И старик, осмотрев меня исподлобья,
прошептал, шепелявя: ты долго прятался, Одиссей —
только ты можешь дать приказ деревянную лошадь строить.
Новые декабристы
у Калипсо, у Кирки, у Навсикаи, укрывшись чужим исподним;
пока двадцать шесть веков подряд мы штурмуем Трою;
хоть сюжет наперёд известен, мы заждались тебя в преисподней —
Дорогая, сегодня вечером я не сяду в извозчичьи сани
и не отправлюсь в казарму. Там не ждёт подпоручик Н.
Он не поставит верных солдат в караул у ружейного арсенала.
Мы не поедем потом на квартиру к сочувствующему М.,
не выпьем пунша, не скажем горячечные речи,
и пистолетного пороха не рассыпем на залитую вином
скатерть, на красные пятна по белой глади.
Наутро никто из нас не пойдёт на площадь,
мы не собьём замки с дровяных сараев, чтобы из дров
сложить баррикады, спасающие от картечи.
Мы не построим солдат в каре и не станем ждать
подхода гвардейского экипажа, команды, штурма,
сгрудившихся в переулках толп,
артиллерийских залпов и отступленья на невский лёд.
Мы в цари не выкликнем Константина.
И Николай, ждущий, что мы начнём,
вдруг ощутит пустоту заместо противоборствующей стороны.
Не способный действовать первым, он наш заложник.

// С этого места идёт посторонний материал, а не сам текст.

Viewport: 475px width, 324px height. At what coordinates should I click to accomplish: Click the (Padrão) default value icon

Вечный второй, он нуждается в супостате,
только враг наделит его силами и лицом,
только противный натиск вылепит из него фигуру.
Измученный непрерывными страхами мятежа,
он, однако, нуждается в этих страхах,
подсказывающих ему, кем быть,
нуждается в обстоятельствах, подталкивающих под локоть,
советующих взять перо или вынуть саблю.
Эти страхи мучительны, но они
не превыше его способностей ординарных,
годных, чтобы подстраиваться к событьям.
Пусть этим утром узрит он пустую площадь!

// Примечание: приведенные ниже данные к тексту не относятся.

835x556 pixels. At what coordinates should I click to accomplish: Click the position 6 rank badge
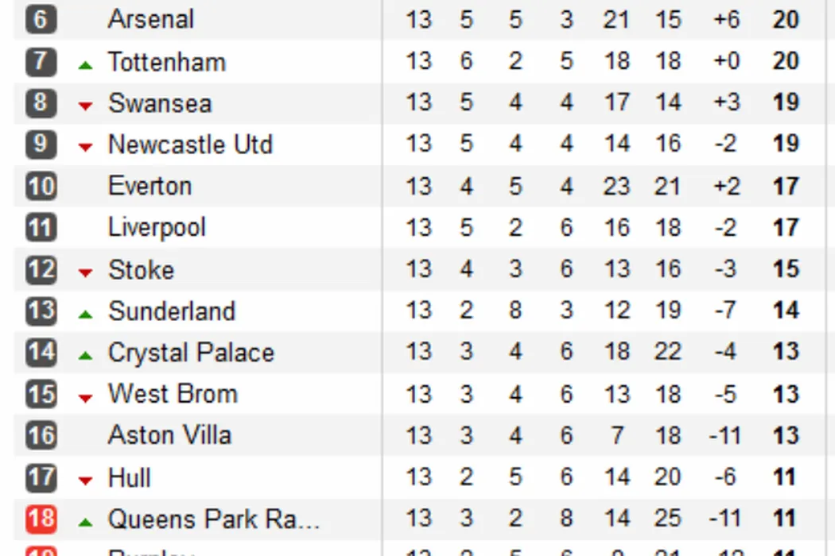41,19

Вакуум событий, великолепный мятеж —
абсолютное отсутствие мятежа.
Лишь наши залпы могли его удостоверить,
что он действительно император, лишь целый день
длящегося восстанья ему придал бы
это значенье. И пусть теперь
он стоит пред исторической пустотой,
пред разрывом в династии; готовившийся отвечать
и не получивший вопроса.
Аминь. Аминь.
Трагедия
В актёре умирает режиссёр,
затем рабочий сцены, осветитель,
гримёр, суфлёр, художник по костюмам,
все зрители в партере, на галёрке,
случайные прохожие у театра;
свет угасает, улицы пустынны
и загородом стих собачий лай,
не выйдет дачник на крыльцо фазенды,
пустой состав последней электрички
навеки удаляется во тьму;
сползает, будто скатерть со стола,
пространство, опрокидывая мачты
электропередач, дома, деревья —
всё поглощает колотая рана
в груди у принца датского. Аминь.
* Село в Моздокском районе Республики Северная Осетия — Алания. В 1880 году на месте поместья генерала Смыкалова немцами — переселенцами из Прибалтики была основана колония Гнаденбург. Постановлением № ГКО-698сс от 21.09.1941 «О переселении немцев из Краснодарского и Орджоникидзевского краев, Тульской области, Кабардино-Балкарской и Северо-Осетинской АССР» всё немецкое население колонии было выселено в Казахстан. Гнаденбург был переименован в село Виноградное.